The American Cleaning Institute’s (ACI) just-released 2013 sustainability report shows overall decreases by member companies in four environmental metric data points: energy use, greenhouse gas emissions, water use and solid waste generation.
In 2012, 24 ACI member companies, including cleaning product makers and suppliers, contributed environmental metrics data reflecting U.S. cleaning product-related production. To ensure year-to-year comparability in all data categories, only companies whose data spanned all three reporting years (2009, 2010 and 2011) are presented in the report. The U.S. cleaning product industry’s second biennial sustainability report details continual adoption of sustainability practices within the cleaning products supply chain. It also highlights how ACI and its members are improving product safety and transparency and giving back to those in need.
"As an organization representing the cleaning product supply chain, we are proud of our industry’s progress in sustainability and transparency," said Ernie Rosenberg, ACI president and CEO. "We continue to build the pathway for all ACI member companies to showcase sustainability successes and challenges that are integral to doing business in today’s marketplace."

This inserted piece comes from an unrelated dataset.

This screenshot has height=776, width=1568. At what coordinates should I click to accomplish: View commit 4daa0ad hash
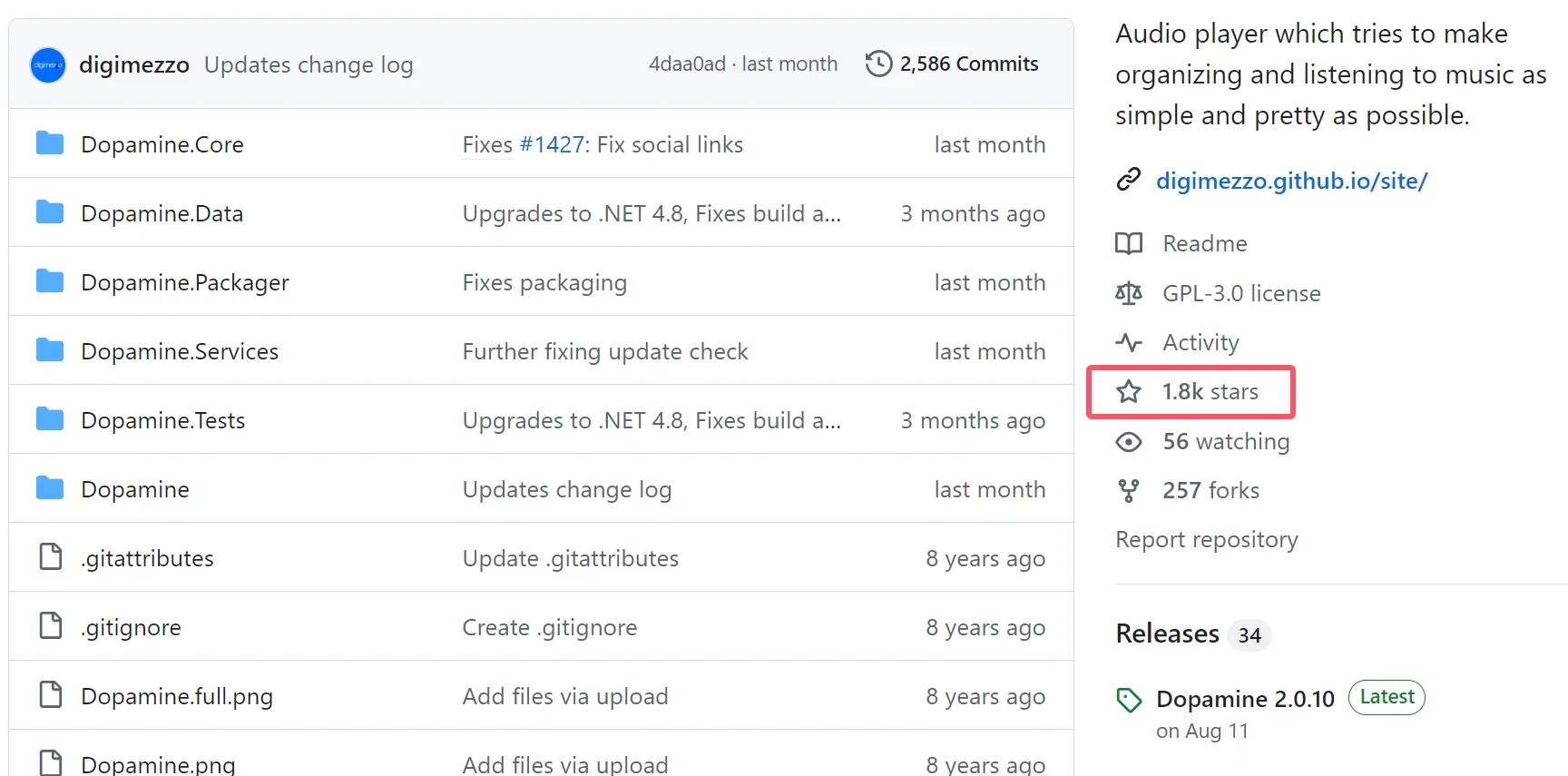(687, 64)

Among the findings of the 2012 ACI Sustainability Metrics Program: overall, 2011 showed a reduction in the industry’s footprint for all four environmental metrics compared to 2009. During this period, energy use fell 9%, greenhouse gas emissions fell 7%, water use slipped 5% and solid waste generation slipped 17%. There was continuous improvement in the energy use profile per cleaning product produced. From 2009 to 2010, energy use saw a 6% decrease and from 2010 to 2011 this metric sank 4%. There was a 12% decrease in greenhouse gas (GHG) emissions from 2010 to 2011.